Dataset entries:
====================
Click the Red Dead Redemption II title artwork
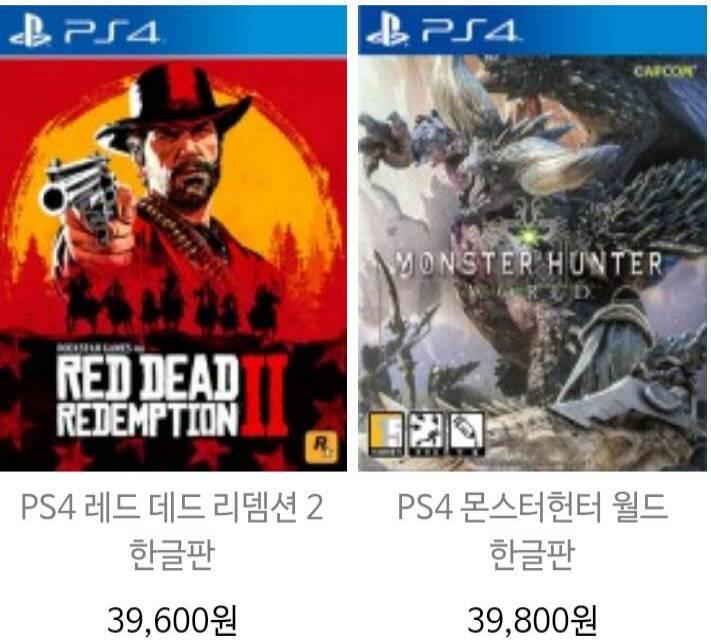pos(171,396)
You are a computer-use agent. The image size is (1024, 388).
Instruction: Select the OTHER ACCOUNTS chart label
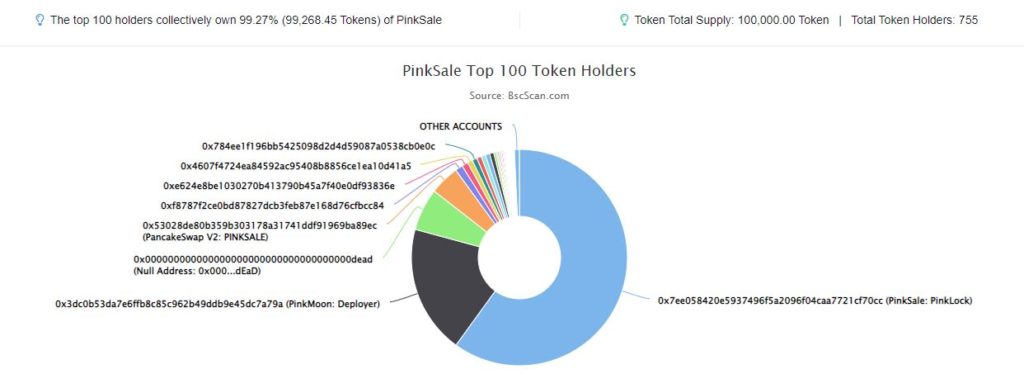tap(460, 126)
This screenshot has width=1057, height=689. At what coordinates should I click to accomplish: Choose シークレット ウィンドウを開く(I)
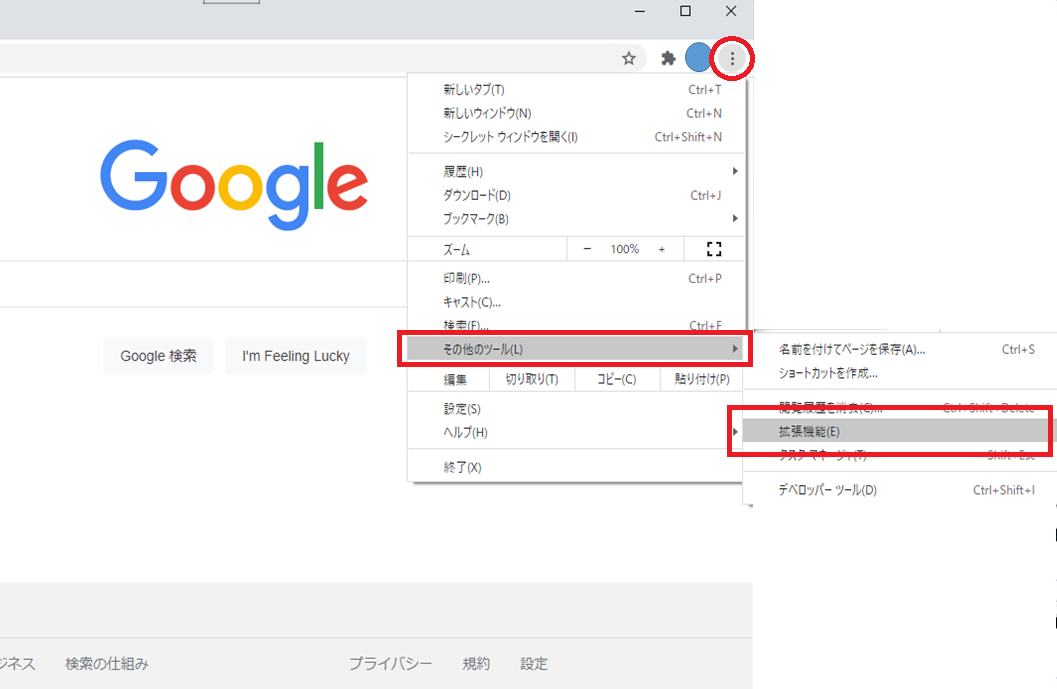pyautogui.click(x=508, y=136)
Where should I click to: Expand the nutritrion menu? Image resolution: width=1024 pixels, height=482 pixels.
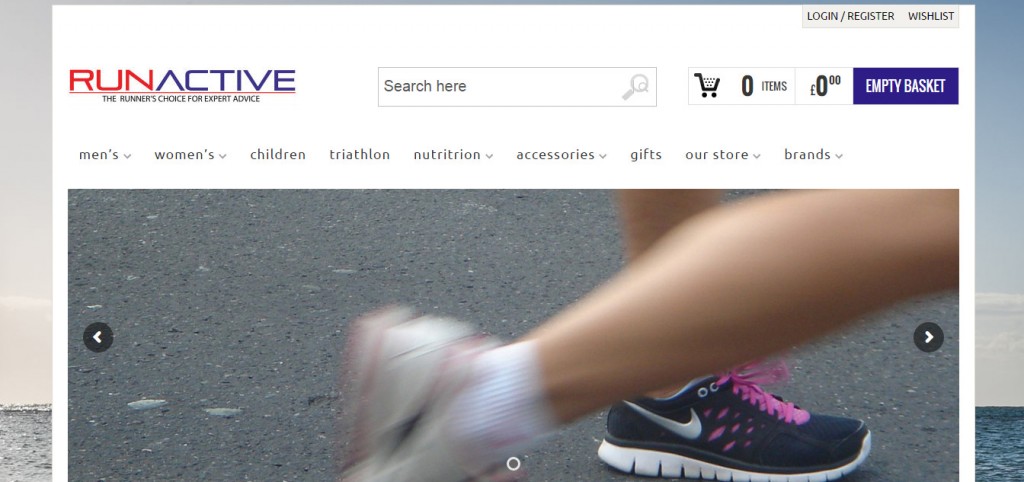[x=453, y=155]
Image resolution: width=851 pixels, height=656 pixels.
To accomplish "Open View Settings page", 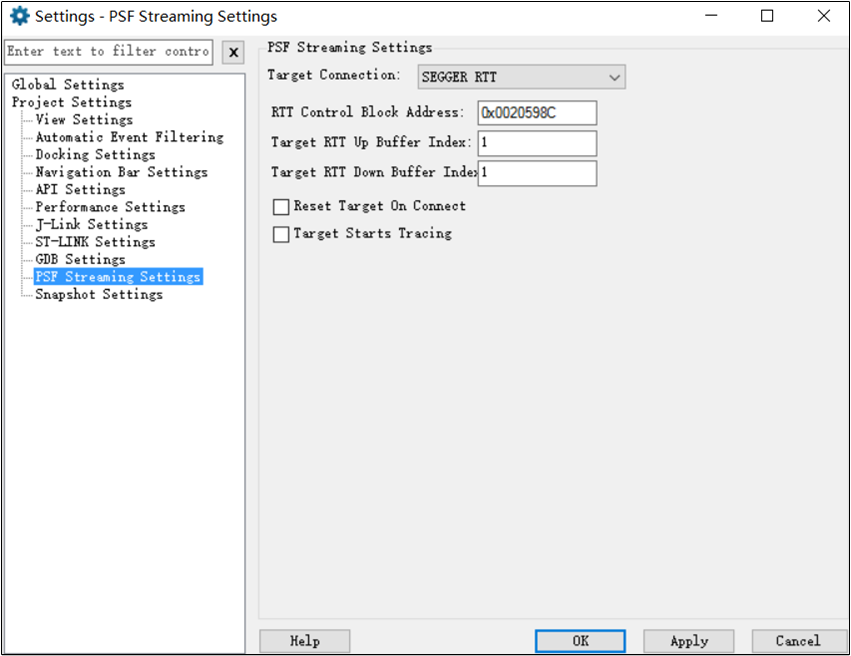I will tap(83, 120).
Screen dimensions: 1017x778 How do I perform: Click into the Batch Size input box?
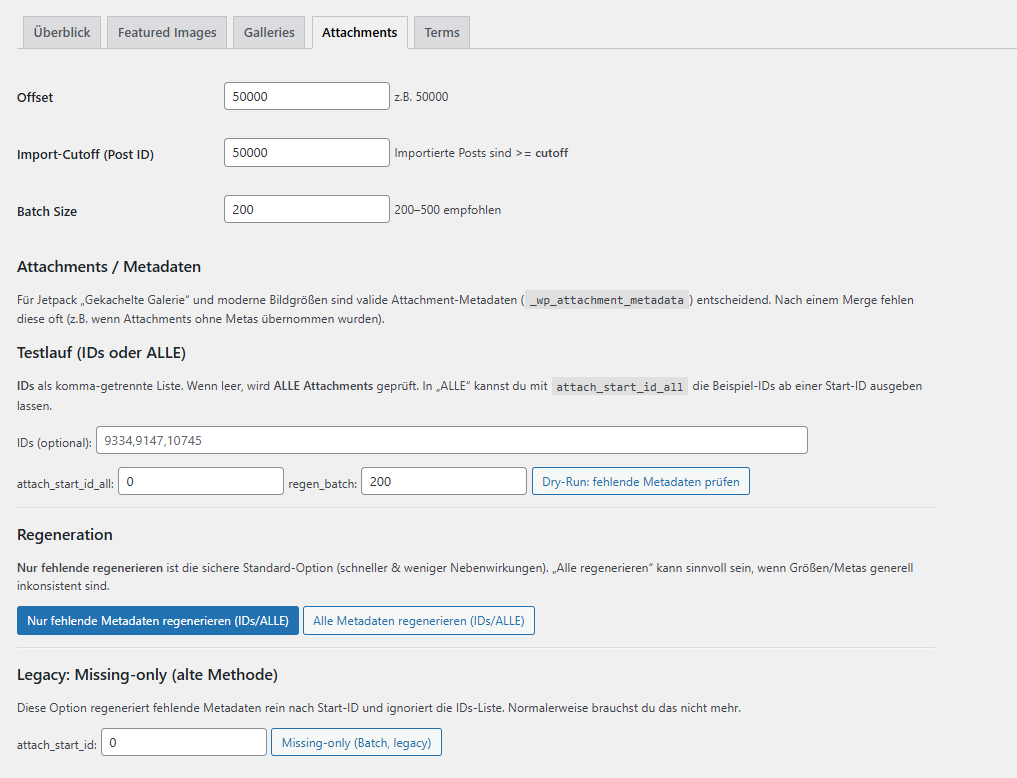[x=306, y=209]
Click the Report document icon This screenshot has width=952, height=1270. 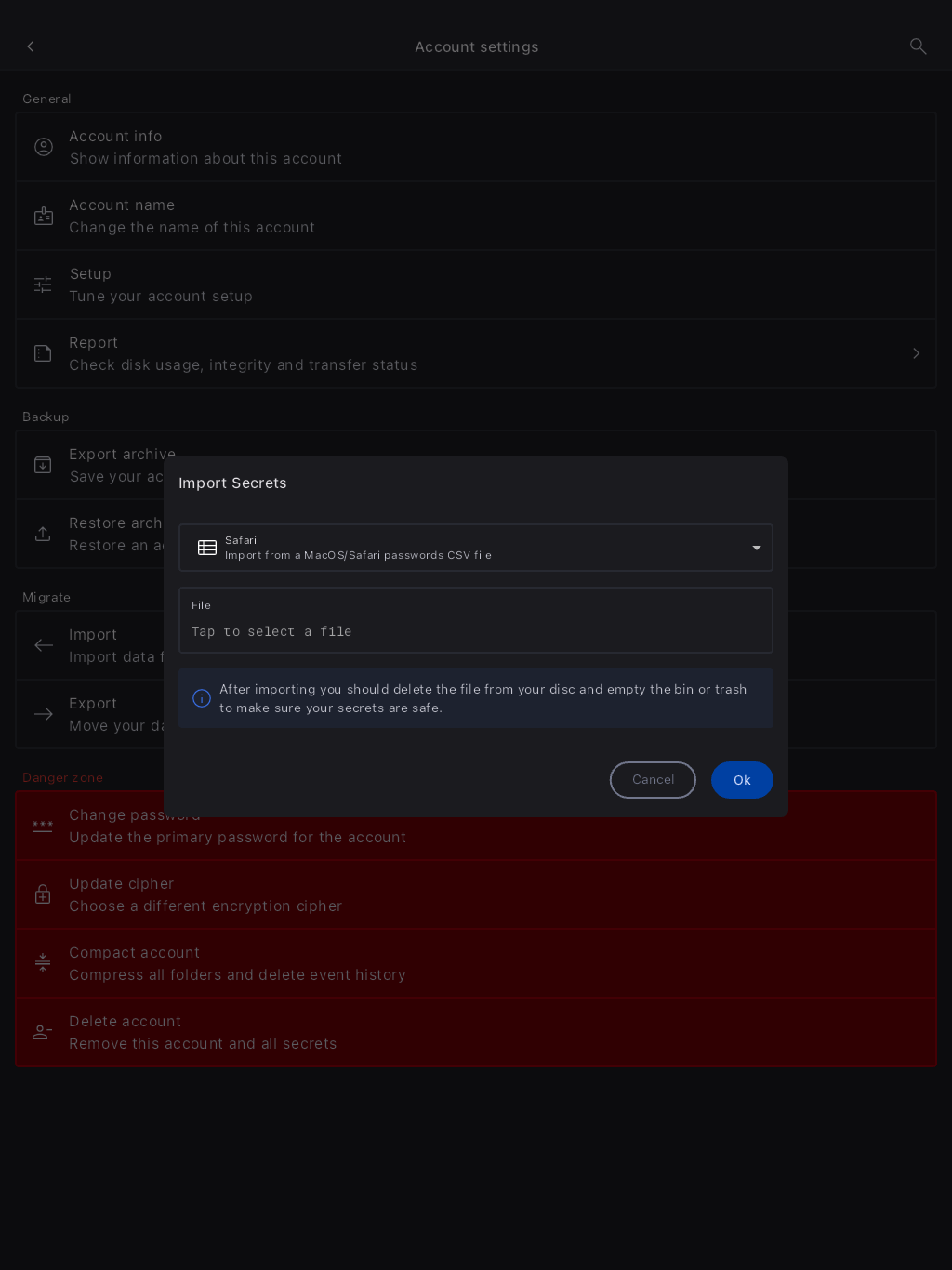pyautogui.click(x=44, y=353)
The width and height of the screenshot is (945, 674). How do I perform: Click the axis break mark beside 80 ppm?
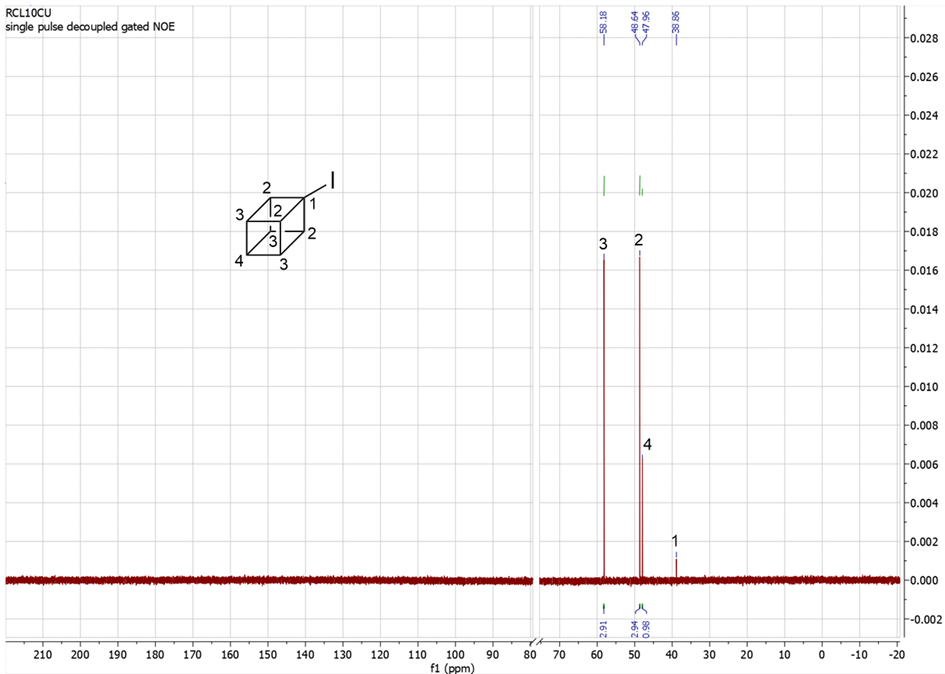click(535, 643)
====================
Exercise prompt:
In the data above, the stretch from the line with "This screenshot has width=1057, height=689." through the line with "Image resolution: width=851" is to be returned exactly, minus any pictures.

Problem solution:
This screenshot has width=1057, height=689. At what coordinates should I click to accomplish: Choose シークレット ウィンドウを開く(I)
pyautogui.click(x=508, y=136)
Where should I click to: Expand the nutritrion menu? Image resolution: width=1024 pixels, height=482 pixels.
[x=453, y=155]
Image resolution: width=851 pixels, height=656 pixels.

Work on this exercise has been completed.